§ **SOURCE PASSAGE**
European finance ministers on Saturday backed efforts to fight rampant tax avoidance by multinationals in the wake of the LuxLeaks scandal, but European Union members face tough negotiations to work out the details.
Under a new plan the bloc's 28 countries would share tax deals agreed with some of the world's biggest multinationals, ending the secrecy that allowed member states to often compete against each other to attract business and investment.
The commission, the EU's powerful executive arm, introduced the plan to ministers meeting Riga.
"Everyone agreed. No 'yes but', no conditions," said French Finance Minister Michel Sapin after the talks.
The plan, which now faces months of arduous negotiations, targets so-called tax rulings, secret deals at the heart of the LuxLeaks scandal.
The scandal last year revealed that some of the world's biggest companies -- including Pepsi and Ikea -- had lowered their tax rates to as little as one percent in secret pacts with tax authorities in Luxembourg.
The revelations, unearthed by a consortium of investigative journalists, were a huge embarrassment to Jean-Claude Juncker, the then-newly installed Commission head who presided over the tax pacts for almost 19 years as Luxembourg prime minister.
Under the new regime proposed by the Commission, member states would be forced to reveal tax rulings made with companies to other bloc members automatically every three months.
This proposal "is simple, practical, has a swift application set for January 2016, and it's in reality revolutionary and I'm weighing my words," said EU Economics Affairs Commissioner Pierre Moscovici.

§ **WHAT THE TASK REQUIRES**
According to the tax article, how often would member states have to share tax rulings with other bloc members under the Commission's plan? The lines have nothing to do with the tax article.

§ **RECORDS PROVIDED**
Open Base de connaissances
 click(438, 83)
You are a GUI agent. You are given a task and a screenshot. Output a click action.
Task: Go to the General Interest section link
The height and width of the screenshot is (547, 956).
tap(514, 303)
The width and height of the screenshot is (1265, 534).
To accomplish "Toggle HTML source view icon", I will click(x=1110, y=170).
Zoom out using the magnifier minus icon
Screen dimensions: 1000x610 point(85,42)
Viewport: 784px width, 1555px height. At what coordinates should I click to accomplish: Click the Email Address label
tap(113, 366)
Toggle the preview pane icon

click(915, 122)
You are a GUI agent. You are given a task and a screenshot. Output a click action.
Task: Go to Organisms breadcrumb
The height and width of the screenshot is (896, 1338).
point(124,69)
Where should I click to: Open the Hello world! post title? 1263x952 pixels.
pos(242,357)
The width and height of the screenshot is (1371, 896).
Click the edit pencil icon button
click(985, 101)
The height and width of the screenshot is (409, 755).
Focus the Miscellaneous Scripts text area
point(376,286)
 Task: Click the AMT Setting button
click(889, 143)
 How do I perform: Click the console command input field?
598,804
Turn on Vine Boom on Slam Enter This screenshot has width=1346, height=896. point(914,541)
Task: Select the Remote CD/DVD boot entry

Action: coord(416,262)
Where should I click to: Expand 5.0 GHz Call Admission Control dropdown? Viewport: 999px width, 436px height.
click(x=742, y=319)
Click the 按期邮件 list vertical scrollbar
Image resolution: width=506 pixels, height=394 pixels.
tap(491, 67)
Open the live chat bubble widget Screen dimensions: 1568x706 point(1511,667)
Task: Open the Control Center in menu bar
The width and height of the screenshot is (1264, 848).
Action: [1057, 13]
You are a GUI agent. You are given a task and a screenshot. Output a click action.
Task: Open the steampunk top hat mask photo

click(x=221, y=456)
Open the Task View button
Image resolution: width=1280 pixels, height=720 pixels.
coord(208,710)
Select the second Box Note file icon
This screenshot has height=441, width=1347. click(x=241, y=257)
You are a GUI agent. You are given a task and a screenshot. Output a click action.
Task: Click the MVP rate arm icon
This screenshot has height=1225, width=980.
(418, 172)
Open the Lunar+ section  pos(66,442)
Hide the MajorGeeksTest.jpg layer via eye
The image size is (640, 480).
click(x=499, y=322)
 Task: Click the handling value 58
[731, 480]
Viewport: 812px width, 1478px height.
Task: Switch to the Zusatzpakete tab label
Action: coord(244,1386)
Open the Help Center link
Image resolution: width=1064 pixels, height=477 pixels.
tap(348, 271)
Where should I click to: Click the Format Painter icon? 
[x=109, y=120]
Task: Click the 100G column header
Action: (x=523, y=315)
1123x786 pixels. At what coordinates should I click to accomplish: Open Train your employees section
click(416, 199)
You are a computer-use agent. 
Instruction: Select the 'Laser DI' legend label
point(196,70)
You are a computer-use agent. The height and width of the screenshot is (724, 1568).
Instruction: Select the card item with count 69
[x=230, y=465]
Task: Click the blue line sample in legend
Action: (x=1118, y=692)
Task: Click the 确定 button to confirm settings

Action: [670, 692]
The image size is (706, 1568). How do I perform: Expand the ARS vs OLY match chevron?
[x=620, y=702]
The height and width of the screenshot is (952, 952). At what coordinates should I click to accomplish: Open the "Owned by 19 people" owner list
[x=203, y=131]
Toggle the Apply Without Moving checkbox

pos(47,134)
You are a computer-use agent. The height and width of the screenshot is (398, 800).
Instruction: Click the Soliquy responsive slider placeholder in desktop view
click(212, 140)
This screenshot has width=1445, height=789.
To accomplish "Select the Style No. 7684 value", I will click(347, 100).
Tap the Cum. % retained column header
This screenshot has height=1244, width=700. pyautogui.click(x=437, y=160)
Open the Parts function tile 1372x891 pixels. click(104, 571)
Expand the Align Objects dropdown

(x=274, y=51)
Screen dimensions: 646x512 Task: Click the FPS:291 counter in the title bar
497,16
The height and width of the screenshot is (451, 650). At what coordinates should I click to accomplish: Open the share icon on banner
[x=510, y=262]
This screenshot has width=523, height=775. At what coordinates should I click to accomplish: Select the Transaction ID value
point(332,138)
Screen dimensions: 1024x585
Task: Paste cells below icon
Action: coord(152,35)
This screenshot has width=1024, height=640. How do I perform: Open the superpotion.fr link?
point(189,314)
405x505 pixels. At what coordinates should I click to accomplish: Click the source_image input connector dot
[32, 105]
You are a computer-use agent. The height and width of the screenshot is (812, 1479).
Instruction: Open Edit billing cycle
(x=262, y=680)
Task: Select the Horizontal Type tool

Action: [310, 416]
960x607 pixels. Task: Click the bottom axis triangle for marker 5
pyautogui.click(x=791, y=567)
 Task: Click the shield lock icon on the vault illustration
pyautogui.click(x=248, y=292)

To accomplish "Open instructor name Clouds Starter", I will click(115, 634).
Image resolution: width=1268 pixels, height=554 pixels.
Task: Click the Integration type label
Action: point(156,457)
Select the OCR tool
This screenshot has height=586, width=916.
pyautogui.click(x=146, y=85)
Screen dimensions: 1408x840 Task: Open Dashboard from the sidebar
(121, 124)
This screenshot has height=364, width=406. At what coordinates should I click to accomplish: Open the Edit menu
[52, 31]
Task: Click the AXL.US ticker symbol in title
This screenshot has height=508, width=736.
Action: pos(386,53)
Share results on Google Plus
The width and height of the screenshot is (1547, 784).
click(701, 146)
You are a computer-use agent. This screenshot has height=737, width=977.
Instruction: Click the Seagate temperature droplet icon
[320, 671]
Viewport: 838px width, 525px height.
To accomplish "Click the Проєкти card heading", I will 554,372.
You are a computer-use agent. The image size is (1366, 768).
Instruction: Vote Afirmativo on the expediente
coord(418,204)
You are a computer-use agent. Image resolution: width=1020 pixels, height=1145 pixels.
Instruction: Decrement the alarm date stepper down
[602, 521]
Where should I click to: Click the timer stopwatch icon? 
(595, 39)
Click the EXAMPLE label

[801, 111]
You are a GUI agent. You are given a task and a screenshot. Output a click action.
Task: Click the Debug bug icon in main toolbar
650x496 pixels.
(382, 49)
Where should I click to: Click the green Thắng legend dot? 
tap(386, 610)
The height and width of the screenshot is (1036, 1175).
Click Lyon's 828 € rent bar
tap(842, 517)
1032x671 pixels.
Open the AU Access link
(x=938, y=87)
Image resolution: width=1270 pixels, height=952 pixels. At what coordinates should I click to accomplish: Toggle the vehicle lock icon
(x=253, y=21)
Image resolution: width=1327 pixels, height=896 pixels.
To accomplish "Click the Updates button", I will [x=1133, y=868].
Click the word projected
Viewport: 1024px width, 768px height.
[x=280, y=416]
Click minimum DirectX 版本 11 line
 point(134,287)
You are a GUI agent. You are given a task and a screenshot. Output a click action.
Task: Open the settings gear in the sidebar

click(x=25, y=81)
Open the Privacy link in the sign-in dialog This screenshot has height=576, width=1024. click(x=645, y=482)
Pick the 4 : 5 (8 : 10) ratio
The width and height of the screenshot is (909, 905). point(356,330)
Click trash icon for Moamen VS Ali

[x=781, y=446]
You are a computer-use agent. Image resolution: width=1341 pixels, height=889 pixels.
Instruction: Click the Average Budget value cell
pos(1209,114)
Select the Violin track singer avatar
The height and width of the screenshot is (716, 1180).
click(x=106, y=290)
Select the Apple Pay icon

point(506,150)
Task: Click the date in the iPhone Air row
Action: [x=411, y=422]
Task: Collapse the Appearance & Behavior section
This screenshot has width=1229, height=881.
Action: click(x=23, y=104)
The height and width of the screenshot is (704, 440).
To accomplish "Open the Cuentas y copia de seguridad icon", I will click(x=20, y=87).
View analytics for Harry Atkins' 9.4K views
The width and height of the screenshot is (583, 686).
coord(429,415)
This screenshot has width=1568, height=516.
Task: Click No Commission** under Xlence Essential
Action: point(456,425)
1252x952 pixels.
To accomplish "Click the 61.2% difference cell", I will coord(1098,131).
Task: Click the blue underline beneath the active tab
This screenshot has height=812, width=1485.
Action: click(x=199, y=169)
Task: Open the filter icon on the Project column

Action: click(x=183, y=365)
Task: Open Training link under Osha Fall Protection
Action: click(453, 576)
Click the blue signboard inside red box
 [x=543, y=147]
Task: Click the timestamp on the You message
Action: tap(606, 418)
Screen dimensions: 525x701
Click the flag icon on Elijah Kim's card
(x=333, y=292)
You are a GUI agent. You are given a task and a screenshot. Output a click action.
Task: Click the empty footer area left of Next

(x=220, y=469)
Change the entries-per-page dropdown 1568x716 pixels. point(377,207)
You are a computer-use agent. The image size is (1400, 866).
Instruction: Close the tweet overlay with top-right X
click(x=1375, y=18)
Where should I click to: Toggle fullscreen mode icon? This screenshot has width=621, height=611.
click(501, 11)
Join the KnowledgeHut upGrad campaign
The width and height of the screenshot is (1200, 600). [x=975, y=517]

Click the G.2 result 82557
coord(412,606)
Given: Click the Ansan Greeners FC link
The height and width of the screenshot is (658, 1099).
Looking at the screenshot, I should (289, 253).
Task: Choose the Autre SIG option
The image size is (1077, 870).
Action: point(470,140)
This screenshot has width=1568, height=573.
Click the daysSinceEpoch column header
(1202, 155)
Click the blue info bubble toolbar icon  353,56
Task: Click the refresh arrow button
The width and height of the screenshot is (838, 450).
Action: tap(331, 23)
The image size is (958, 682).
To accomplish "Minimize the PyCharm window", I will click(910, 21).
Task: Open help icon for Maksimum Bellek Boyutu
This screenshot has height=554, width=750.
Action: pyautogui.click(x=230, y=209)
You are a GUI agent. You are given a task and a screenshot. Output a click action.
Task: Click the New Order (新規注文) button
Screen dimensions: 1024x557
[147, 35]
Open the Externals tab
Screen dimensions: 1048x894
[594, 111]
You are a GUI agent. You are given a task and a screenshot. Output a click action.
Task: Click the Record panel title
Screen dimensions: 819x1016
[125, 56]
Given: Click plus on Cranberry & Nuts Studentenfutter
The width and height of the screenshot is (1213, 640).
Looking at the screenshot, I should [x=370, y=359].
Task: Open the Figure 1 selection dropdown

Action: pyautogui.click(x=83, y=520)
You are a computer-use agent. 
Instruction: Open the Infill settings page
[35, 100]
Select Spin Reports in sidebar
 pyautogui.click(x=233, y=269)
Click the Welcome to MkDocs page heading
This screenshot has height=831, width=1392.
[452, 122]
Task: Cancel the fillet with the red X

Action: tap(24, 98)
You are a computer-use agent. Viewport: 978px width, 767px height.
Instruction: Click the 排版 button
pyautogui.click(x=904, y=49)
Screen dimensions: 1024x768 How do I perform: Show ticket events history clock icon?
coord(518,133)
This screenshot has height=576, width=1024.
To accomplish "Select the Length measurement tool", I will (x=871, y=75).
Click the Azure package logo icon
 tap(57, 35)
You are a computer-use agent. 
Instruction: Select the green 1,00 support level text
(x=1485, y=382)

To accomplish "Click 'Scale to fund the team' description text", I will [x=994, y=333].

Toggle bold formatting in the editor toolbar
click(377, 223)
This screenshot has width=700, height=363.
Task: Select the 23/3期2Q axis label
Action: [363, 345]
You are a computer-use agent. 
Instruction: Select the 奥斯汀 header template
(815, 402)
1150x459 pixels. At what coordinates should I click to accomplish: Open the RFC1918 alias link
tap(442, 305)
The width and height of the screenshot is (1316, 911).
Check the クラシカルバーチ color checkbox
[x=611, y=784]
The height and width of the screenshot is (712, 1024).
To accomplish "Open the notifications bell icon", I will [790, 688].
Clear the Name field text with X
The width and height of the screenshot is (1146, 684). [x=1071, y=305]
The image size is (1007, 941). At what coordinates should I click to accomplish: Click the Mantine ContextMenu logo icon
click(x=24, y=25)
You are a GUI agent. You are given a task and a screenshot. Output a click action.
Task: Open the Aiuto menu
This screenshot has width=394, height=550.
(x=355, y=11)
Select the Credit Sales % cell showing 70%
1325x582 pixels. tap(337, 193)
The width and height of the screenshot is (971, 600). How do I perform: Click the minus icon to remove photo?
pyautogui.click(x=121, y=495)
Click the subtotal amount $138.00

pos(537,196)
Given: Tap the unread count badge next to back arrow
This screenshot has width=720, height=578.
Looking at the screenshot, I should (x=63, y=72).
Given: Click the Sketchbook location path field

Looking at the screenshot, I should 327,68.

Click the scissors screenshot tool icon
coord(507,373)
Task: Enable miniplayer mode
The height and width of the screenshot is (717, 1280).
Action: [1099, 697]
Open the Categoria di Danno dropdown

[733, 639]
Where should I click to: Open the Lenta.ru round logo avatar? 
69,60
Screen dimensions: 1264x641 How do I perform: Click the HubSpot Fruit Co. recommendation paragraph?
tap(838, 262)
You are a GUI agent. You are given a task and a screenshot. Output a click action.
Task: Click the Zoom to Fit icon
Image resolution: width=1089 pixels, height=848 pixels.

§ **EXERCISE RESPONSE**
Every three months